▸ **Activity**
Copy exactly the lines of the records below, starting at the line that contains "Task: Select the" and continuing through the last line, both included; omit any pictures.

──────────

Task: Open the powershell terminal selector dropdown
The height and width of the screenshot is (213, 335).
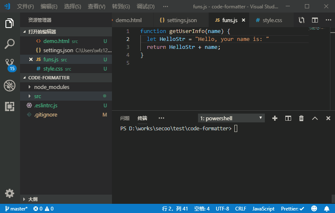Action: pyautogui.click(x=231, y=118)
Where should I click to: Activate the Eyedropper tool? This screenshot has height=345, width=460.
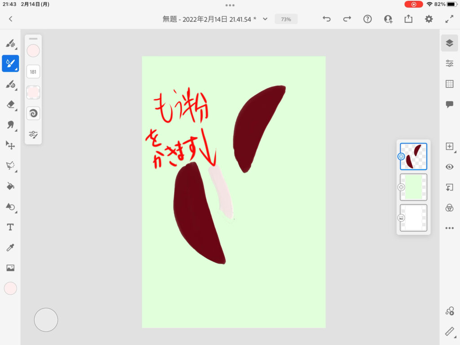10,248
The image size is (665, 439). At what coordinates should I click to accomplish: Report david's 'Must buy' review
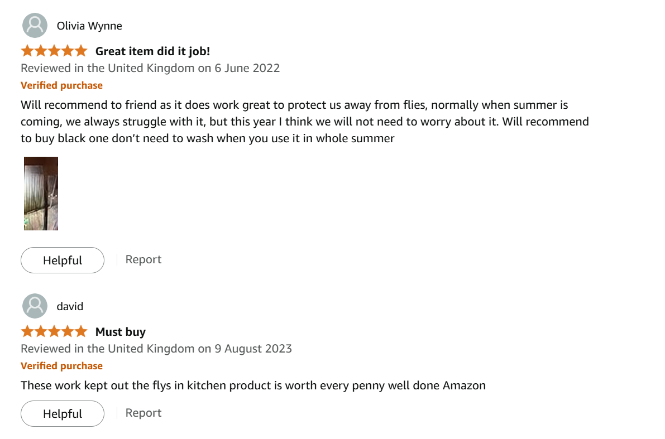click(143, 413)
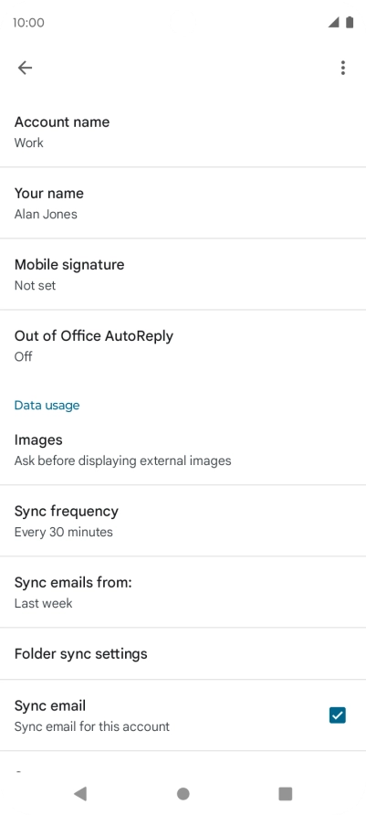Toggle the Sync email checkbox

pos(337,715)
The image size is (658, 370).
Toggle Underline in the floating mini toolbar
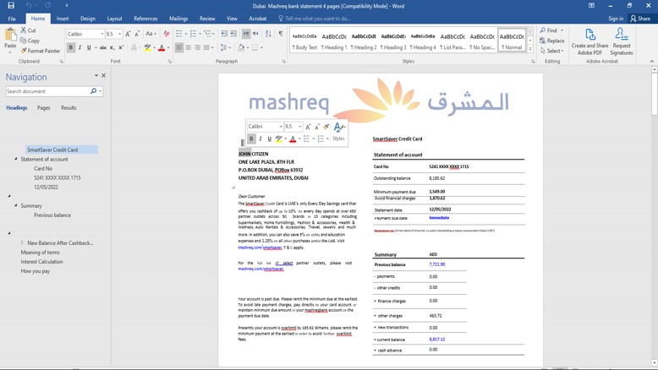270,139
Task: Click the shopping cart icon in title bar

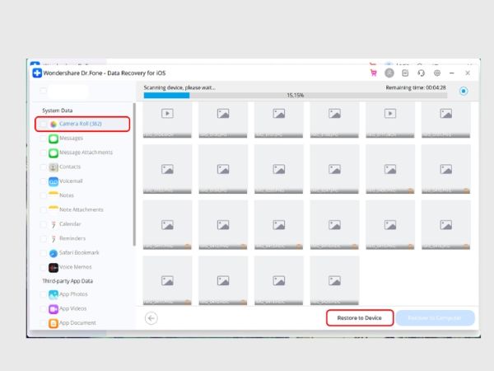Action: point(373,73)
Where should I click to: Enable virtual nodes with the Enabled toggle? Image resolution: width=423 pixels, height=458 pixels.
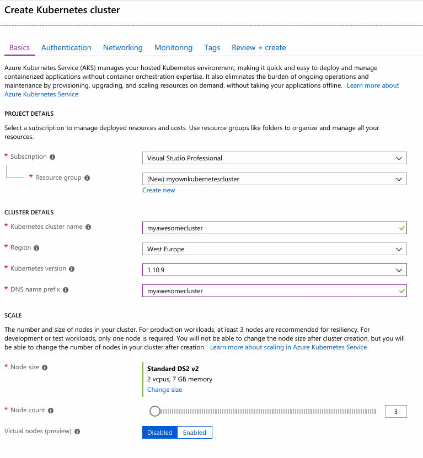pos(194,433)
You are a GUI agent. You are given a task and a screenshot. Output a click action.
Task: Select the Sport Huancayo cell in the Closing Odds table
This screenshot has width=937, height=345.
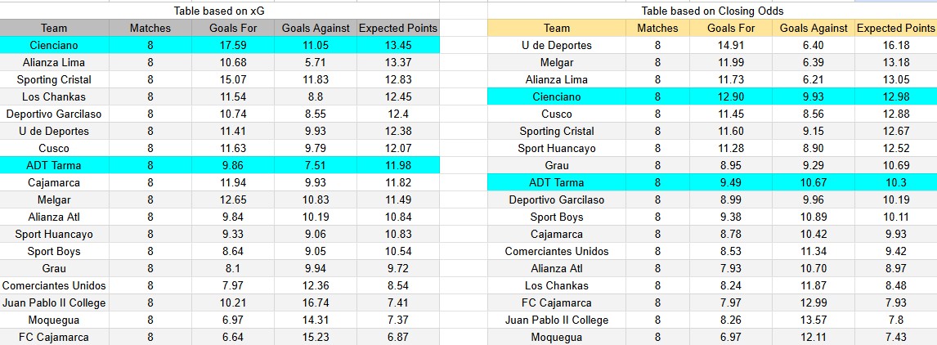(556, 148)
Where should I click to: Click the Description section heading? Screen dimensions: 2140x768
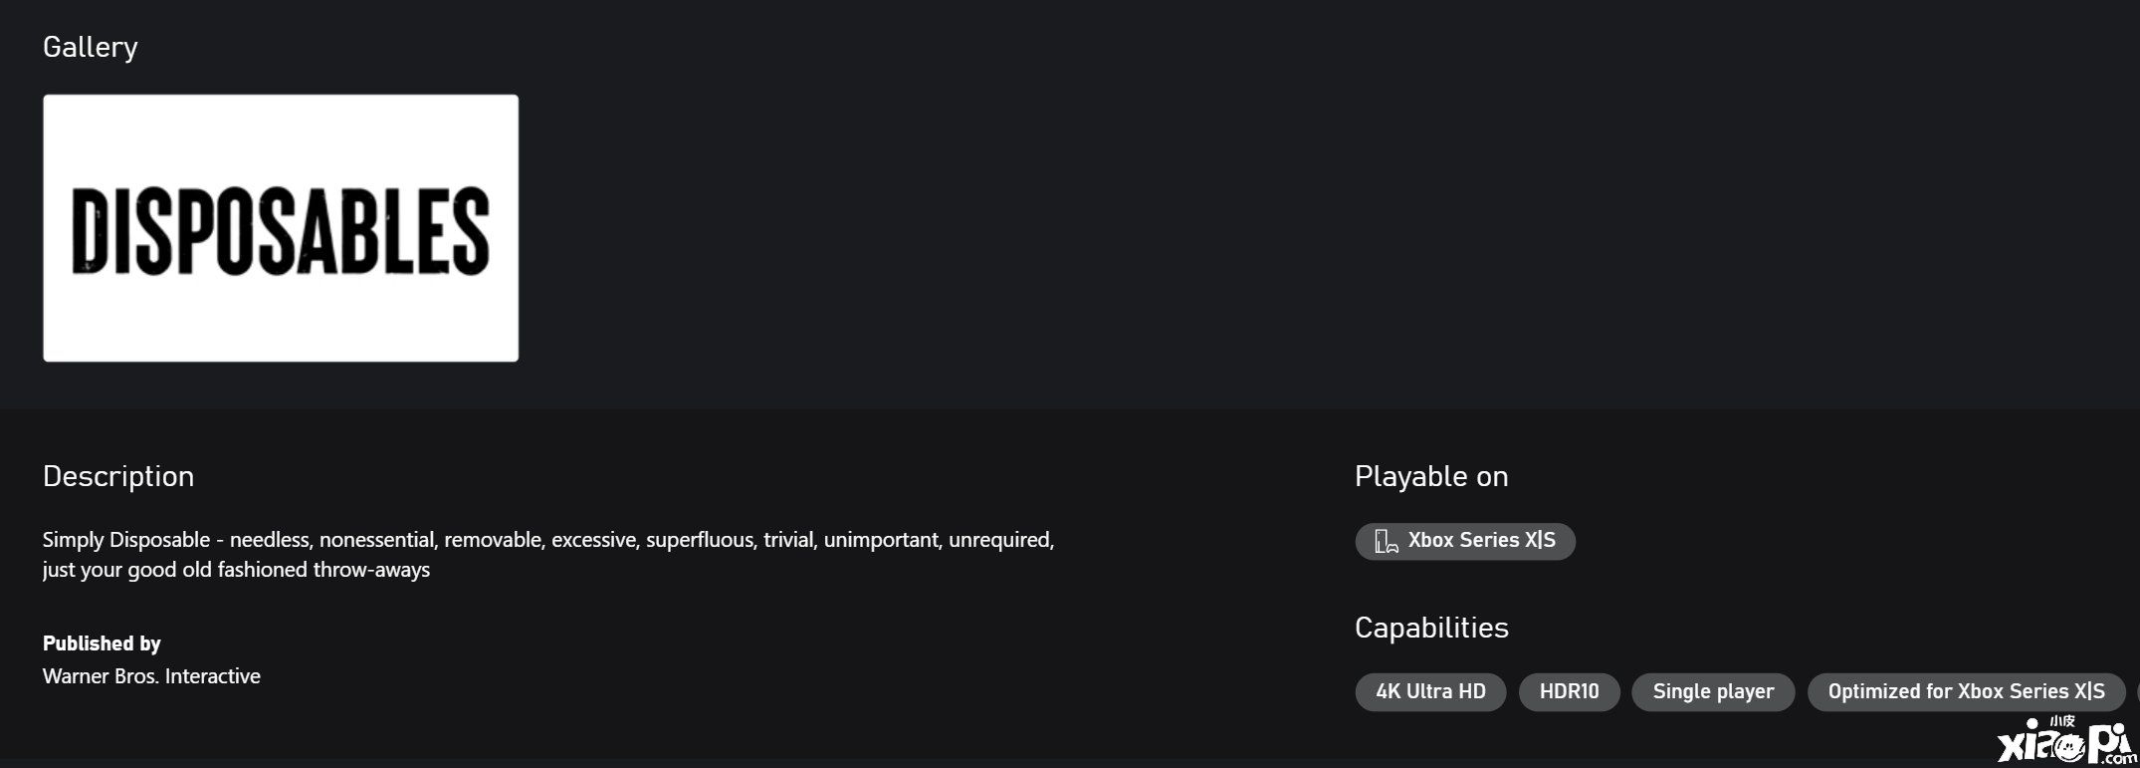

──────────

▸ **Result for this exercise**
Task: Select the Sport Huancayo cell in the Closing Odds table
This screenshot has width=937, height=345.
(556, 148)
Where should I click to: Click the Description section heading? Screen dimensions: 2140x768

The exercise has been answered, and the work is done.